--- Begin Selected excerpt ---

From: KOSAKI Motohiro <kosaki.motohiro@jp.fujitsu.com>
To: linux-mm@kvack.org, linux-kernel@vger.kernel.org
Cc: kosaki.motohiro@jp.fujitsu.com, Rik van Riel <riel@redhat.com>,
Andrew Morton <akpm@linux-foundation.org>
Subject: [RFC] mmaped copy too slow?
Date: Tue, 15 Jan 2008 10:45:47 +0900 [thread overview]
Message-ID: <20080115100450.1180.KOSAKI.MOTOHIRO@jp.fujitsu.com> (raw)
[-- Attachment #1: Type: text/plain, Size: 4479 bytes --]
Hi
at one point, I found the large file copy speed was different depending on
the copy method.
I compared below method
- read(2) and write(2).
- mmap(2) x2 and memcpy.
- mmap(2) and write(2).
in addition, effect of fadvice(2) and madvice(2) is checked.
to a strange thing,
- most faster method is read + write + fadvice.
- worst method is mmap + memcpy.
some famous book(i.e. Advanced Programming in UNIX Environment
by W. Richard Stevens) written mmap copy x2 faster than read-write.
but, linux doesn't.
and, I found bottleneck is page reclaim.
for comparision, I change page reclaim function a bit. and test again.
test machine:
CPU: Pentium4 with HT 2.8GHz
memory: 512M
Disk I/O: can about 20M/s transfer.
(in other word, 1GB transfer need 50s at ideal state)
spent time of 1GB file copy.(unit is second)
2.6.24-rc6 2.6.24-rc6 ratio
+my patch (small is faster)
------------------------------------------------------------
rw_cp 59.32 58.60 98.79%
rw_fadv_cp 57.96 57.96 100.0%
mm_sync_cp 69.97 61.68 88.15%
mm_sync_madv_cp 69.41 62.54 90.10%
mw_cp 61.69 63.11 102.30%
mw_madv_cp 61.35 61.31 99.93%
this patch is too premature and ugly.
but I think that there is enough information to discuss to
page reclaim improvement.
the problem is when almost page is mapped and PTE access bit on,
page reclaim process below steps.
1) page move to inactive list -> active list
2) page move to active list -> inactive list
3) really pageout
It is too roundabout and unnecessary memory pressure happend.
if you don't mind, please discuss.
Signed-off-by: KOSAKI Motohiro <kosaki.motohiro@jp.fujitsu.com>
---
mm/vmscan.c | 46 +++++++++++++++++++++++++++++++++++++++++++---
1 file changed, 43 insertions(+), 3 deletions(-)

--- End Selected excerpt ---

▸ **Tasks to perform**:
1: From the mmap copy post, quote the part that opens with the words "Date: Tue, 15" and closes with "the copy method.".
2: According to the mmap copy post, why is page reclaim a problem when almost every page is mapped and has its PTE access bit on?
This data is not needed.

--- Begin Supplied records ---

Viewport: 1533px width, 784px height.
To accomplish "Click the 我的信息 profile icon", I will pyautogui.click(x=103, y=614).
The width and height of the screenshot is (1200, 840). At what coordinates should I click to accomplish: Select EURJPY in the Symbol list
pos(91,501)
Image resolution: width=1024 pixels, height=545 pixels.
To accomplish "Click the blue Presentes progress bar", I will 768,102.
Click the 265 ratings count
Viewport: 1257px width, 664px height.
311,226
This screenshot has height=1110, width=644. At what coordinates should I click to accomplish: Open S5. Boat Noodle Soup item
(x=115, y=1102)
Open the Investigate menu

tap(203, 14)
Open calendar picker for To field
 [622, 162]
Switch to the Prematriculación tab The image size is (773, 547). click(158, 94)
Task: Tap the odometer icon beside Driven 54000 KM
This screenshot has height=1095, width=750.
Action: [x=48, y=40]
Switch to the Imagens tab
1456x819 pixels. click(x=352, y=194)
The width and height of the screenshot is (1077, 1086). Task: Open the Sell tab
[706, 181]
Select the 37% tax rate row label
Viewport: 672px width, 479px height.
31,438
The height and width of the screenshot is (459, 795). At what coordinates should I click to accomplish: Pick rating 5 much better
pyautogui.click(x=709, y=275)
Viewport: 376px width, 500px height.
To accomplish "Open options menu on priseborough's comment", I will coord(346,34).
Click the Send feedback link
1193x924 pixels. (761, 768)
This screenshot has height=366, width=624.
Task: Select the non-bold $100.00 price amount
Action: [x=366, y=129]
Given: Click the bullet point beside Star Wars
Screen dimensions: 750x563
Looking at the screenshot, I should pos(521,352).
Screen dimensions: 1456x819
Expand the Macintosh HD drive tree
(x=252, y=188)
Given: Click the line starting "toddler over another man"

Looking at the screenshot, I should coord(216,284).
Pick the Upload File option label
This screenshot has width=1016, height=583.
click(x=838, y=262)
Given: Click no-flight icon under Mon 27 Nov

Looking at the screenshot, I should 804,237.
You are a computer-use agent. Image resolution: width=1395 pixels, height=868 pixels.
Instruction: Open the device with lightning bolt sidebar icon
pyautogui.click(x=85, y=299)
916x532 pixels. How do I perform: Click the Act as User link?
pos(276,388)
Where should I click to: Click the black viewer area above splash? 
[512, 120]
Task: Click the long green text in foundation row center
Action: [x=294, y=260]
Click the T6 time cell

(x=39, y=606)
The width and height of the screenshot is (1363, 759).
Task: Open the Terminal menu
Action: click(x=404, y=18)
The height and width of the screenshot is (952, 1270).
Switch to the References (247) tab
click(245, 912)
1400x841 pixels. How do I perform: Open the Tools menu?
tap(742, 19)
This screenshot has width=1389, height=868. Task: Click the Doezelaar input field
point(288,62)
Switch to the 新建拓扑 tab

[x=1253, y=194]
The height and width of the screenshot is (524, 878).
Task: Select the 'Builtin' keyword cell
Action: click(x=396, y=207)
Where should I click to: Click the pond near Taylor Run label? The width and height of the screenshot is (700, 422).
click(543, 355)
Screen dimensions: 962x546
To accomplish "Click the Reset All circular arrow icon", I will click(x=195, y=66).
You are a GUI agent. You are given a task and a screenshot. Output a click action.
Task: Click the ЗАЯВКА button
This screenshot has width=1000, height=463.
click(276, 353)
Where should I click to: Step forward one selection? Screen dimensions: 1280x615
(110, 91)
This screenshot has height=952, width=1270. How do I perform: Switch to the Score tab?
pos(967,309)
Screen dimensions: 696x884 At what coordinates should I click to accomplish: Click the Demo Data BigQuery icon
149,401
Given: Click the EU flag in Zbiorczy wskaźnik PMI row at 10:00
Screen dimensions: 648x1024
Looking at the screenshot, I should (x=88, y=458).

--- End Supplied records ---

▸ **In response**:
1:
Date: Tue, 15 Jan 2008 10:45:47 +0900 [thread overview]
Message-ID: <20080115100450.1180.KOSAKI.MOTOHIRO@jp.fujitsu.com> (raw)
[-- Attachment #1: Type: text/plain, Size: 4479 bytes --]
Hi
at one point, I found the large file copy speed was different depending on
the copy method.

2: In that case, reclaim first moves a page from the inactive list to the active list, then back to the inactive list, and only then pages it out. The author calls this path too roundabout and says it creates unnecessary memory pressure.